=== PROBLEM TO SOLVE ===
Count how many lines of the records contain the word "icon", and reply with only that number.

Click-target data:

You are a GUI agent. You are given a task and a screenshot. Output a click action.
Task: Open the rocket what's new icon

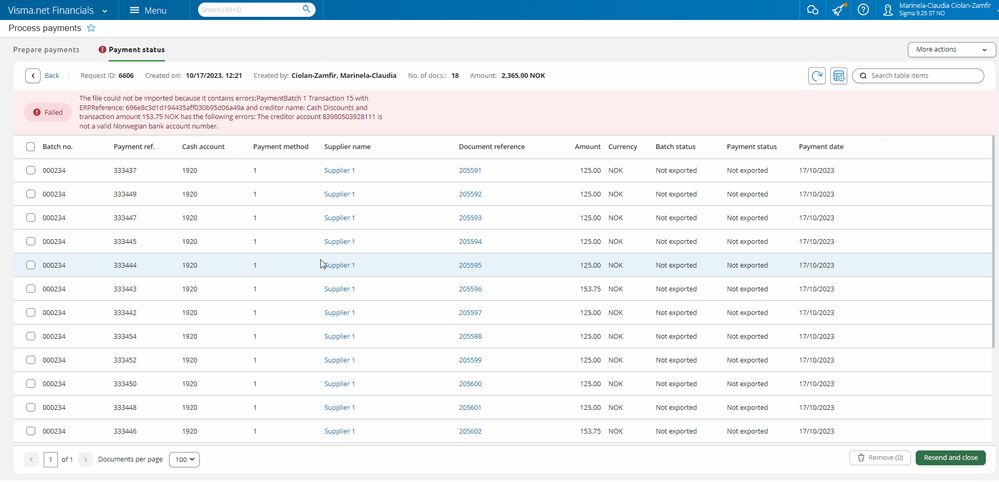(x=838, y=10)
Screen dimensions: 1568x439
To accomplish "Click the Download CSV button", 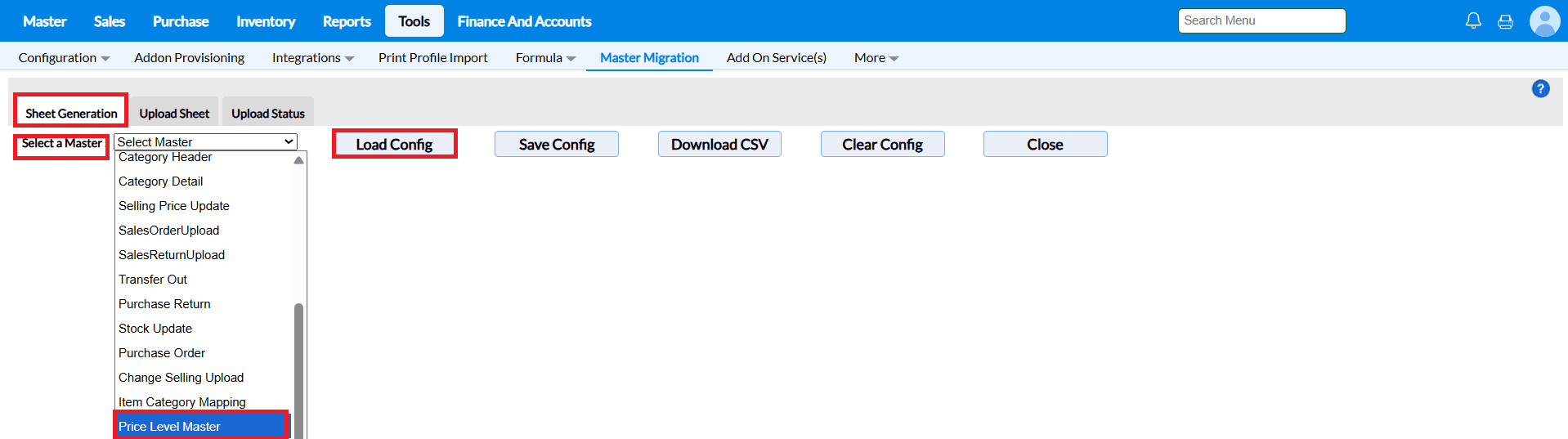I will [x=719, y=145].
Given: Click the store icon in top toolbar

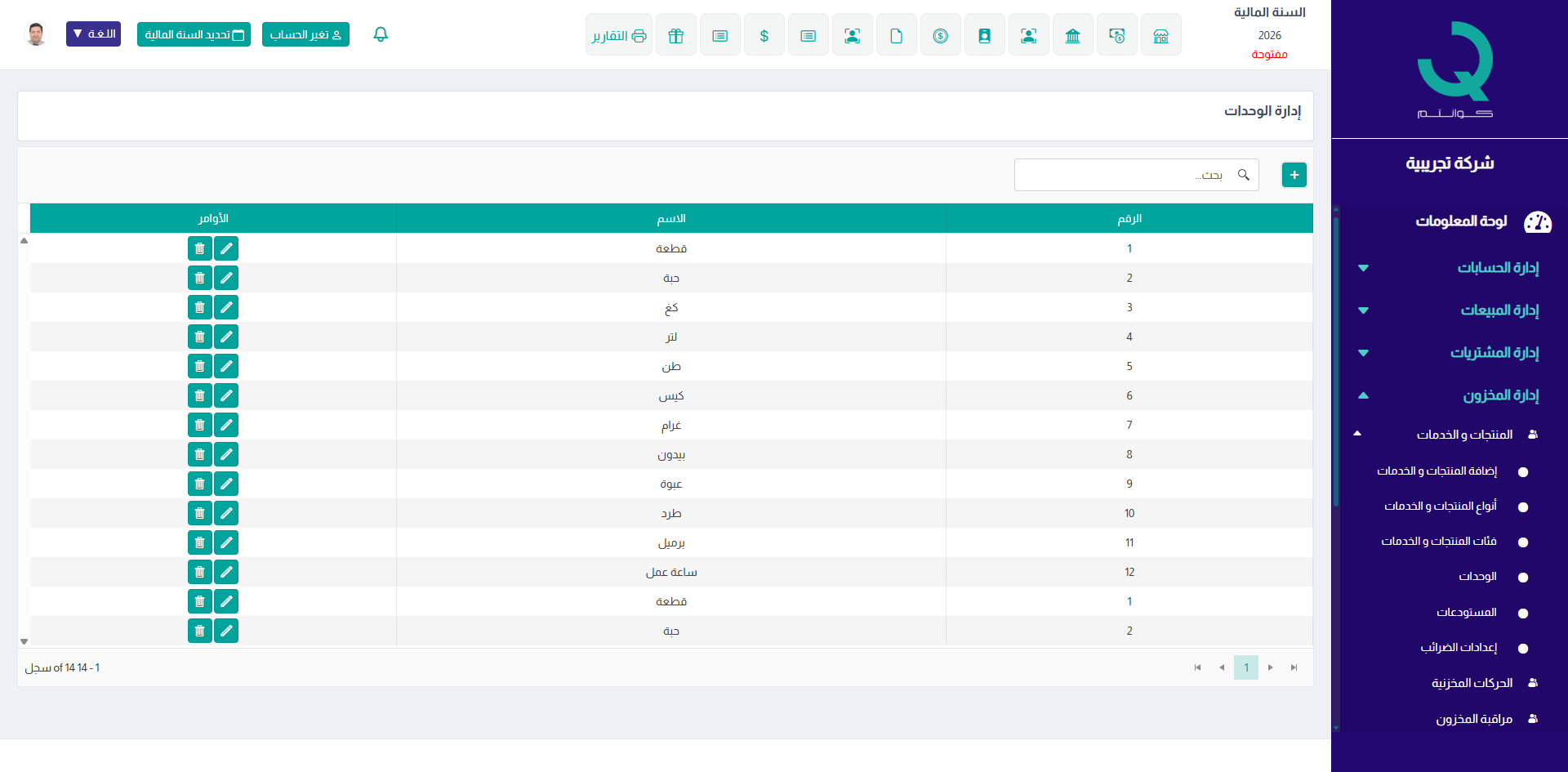Looking at the screenshot, I should point(1160,35).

=== FINISHED ANSWER ===
2